Task requirements: Format the lines from the start of the entries through the line containing "Action: 538,20", both included, as a Markdown table with the columns Row and Line. Number each line in Row, put its text in Line, and skip blank lines.

Target pointing data:
###

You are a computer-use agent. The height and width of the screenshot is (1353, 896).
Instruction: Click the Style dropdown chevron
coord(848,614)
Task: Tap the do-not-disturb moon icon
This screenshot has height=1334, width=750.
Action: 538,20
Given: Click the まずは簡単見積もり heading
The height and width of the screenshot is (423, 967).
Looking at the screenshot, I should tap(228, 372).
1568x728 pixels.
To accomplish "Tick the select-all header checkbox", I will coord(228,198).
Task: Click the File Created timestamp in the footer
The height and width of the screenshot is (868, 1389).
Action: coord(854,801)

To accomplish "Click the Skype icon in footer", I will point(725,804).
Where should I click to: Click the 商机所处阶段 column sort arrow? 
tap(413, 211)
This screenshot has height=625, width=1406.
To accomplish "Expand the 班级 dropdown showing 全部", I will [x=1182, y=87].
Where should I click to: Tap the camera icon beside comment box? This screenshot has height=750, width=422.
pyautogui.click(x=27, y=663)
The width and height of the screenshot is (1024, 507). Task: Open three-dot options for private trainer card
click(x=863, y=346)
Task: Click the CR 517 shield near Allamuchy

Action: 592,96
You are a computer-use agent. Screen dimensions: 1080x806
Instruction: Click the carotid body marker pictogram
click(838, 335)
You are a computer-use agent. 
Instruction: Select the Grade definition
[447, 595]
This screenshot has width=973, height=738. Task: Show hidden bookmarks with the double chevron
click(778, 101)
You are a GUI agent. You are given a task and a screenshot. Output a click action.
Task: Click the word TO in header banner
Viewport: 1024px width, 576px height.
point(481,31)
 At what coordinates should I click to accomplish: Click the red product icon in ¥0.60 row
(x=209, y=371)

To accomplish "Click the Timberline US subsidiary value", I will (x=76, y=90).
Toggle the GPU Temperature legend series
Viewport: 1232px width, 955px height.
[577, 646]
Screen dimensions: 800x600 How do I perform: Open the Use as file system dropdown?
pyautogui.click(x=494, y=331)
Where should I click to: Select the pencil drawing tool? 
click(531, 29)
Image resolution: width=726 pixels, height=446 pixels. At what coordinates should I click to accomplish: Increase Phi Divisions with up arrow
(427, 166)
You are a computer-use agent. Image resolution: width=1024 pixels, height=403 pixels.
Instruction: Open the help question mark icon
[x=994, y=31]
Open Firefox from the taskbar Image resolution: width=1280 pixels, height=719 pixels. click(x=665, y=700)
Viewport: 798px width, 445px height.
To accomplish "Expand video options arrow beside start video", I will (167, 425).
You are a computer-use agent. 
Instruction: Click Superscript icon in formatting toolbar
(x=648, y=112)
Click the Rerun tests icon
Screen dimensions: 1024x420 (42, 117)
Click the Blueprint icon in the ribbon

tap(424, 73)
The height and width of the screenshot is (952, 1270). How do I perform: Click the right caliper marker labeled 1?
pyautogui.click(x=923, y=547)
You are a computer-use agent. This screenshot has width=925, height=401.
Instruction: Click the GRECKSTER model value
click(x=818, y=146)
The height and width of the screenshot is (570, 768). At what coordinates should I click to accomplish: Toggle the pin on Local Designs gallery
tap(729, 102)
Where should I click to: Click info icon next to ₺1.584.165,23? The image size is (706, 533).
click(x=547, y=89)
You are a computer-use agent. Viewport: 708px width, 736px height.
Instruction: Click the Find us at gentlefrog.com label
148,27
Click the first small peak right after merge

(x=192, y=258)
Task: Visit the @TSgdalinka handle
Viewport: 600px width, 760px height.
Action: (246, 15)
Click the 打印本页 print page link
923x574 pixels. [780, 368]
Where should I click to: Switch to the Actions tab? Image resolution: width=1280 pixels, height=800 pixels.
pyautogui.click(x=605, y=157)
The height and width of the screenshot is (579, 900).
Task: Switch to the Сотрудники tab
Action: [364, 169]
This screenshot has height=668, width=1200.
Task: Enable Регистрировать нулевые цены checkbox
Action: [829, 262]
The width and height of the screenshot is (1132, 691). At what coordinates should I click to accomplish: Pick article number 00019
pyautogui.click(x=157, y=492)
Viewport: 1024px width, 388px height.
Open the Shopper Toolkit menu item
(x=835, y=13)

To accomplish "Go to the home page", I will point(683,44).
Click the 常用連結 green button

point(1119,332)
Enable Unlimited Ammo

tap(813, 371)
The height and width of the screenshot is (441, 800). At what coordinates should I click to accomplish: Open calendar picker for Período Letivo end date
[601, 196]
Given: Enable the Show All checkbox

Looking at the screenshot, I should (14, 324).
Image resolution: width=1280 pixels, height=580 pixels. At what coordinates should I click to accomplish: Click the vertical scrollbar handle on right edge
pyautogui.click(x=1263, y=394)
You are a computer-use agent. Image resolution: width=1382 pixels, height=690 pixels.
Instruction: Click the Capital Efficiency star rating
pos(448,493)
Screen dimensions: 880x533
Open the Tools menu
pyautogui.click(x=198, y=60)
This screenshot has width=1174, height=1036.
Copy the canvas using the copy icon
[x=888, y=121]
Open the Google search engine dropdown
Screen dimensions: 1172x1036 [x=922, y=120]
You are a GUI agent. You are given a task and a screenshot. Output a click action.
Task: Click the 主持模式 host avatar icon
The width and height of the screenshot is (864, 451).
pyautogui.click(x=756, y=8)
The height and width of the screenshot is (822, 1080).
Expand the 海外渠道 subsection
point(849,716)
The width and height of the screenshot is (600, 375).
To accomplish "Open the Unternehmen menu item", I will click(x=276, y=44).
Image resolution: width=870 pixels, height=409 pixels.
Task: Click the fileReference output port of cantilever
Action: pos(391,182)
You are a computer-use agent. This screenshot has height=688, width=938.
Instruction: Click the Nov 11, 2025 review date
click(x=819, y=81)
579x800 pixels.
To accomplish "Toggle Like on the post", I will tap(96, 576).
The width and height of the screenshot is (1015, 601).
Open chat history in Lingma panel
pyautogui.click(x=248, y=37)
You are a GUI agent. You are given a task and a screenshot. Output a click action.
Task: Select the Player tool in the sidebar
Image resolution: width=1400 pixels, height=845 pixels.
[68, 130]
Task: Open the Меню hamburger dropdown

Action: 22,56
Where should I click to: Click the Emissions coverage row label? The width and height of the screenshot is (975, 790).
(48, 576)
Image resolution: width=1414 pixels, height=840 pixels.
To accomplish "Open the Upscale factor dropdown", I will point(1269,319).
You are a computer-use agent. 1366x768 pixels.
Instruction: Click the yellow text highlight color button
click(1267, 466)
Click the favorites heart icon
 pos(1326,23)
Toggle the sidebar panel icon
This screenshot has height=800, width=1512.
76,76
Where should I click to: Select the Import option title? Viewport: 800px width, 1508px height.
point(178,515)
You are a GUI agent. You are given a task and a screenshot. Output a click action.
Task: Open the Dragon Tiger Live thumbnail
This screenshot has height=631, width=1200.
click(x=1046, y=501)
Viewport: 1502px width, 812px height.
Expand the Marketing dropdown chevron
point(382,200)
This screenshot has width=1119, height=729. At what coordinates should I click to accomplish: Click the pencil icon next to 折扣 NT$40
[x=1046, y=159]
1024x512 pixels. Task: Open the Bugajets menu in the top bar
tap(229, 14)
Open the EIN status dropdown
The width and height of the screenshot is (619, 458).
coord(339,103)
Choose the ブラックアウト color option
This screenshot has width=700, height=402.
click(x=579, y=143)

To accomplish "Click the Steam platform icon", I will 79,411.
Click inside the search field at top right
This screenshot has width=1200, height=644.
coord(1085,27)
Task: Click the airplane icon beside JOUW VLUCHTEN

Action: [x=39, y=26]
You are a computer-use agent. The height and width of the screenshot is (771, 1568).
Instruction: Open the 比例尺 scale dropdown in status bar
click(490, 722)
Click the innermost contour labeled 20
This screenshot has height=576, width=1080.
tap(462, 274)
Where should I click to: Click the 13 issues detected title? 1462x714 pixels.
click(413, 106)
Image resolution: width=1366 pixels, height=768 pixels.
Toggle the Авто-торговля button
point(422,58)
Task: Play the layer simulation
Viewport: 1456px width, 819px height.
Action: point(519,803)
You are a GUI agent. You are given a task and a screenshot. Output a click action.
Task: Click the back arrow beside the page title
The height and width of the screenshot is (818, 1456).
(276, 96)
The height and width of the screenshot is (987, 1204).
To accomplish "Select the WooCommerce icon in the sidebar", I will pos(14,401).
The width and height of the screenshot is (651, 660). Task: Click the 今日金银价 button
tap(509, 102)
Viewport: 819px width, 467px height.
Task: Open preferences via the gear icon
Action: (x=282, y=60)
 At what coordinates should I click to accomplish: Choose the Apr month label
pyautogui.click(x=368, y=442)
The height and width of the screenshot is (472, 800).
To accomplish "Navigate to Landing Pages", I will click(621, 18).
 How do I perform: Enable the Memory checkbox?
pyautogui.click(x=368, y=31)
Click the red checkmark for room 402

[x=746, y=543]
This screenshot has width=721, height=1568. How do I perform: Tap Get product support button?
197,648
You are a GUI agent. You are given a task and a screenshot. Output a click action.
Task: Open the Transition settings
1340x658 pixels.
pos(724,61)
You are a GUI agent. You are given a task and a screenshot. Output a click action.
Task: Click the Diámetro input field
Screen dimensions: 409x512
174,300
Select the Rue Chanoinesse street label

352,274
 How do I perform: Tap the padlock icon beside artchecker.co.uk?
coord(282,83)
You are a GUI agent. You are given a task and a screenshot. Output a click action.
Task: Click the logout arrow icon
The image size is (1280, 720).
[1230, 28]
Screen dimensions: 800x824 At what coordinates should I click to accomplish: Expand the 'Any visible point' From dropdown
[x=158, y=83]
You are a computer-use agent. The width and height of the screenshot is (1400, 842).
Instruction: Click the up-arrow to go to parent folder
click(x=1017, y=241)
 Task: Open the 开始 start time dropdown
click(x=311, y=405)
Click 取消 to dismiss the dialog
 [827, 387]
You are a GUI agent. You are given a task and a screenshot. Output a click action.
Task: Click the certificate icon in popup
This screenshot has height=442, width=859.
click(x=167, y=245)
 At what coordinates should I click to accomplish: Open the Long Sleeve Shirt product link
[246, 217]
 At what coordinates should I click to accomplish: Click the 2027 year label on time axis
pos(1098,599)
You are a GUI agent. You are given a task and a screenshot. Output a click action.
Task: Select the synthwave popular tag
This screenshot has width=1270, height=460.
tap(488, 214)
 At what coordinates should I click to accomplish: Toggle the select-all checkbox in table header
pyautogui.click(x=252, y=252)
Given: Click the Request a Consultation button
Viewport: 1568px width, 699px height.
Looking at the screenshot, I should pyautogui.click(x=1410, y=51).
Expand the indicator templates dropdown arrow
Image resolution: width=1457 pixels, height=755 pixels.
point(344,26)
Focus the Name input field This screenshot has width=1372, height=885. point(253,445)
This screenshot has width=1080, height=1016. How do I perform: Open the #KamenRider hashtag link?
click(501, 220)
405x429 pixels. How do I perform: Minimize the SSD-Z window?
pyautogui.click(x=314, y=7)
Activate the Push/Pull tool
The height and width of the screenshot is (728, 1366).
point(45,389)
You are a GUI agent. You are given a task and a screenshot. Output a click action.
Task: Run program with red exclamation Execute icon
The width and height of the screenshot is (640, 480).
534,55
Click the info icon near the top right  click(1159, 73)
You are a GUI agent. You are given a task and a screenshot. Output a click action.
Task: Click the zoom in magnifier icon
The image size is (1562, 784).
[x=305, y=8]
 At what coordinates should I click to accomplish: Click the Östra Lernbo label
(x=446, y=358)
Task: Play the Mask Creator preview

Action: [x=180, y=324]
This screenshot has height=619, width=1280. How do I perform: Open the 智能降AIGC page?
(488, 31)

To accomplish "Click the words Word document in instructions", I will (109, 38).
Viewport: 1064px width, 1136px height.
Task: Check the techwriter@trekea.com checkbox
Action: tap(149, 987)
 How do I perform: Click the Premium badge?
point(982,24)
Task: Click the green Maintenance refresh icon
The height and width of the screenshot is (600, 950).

###

Solution for this problem:
| Row | Line |
|---|---|
| 1 | You are a computer-use agent. The height and width of the screenshot is (1353, 896). |
| 2 | Instruction: Click the Style dropdown chevron |
| 3 | coord(848,614) |
| 4 | Task: Tap the do-not-disturb moon icon |
| 5 | This screenshot has height=1334, width=750. |
| 6 | Action: 538,20 |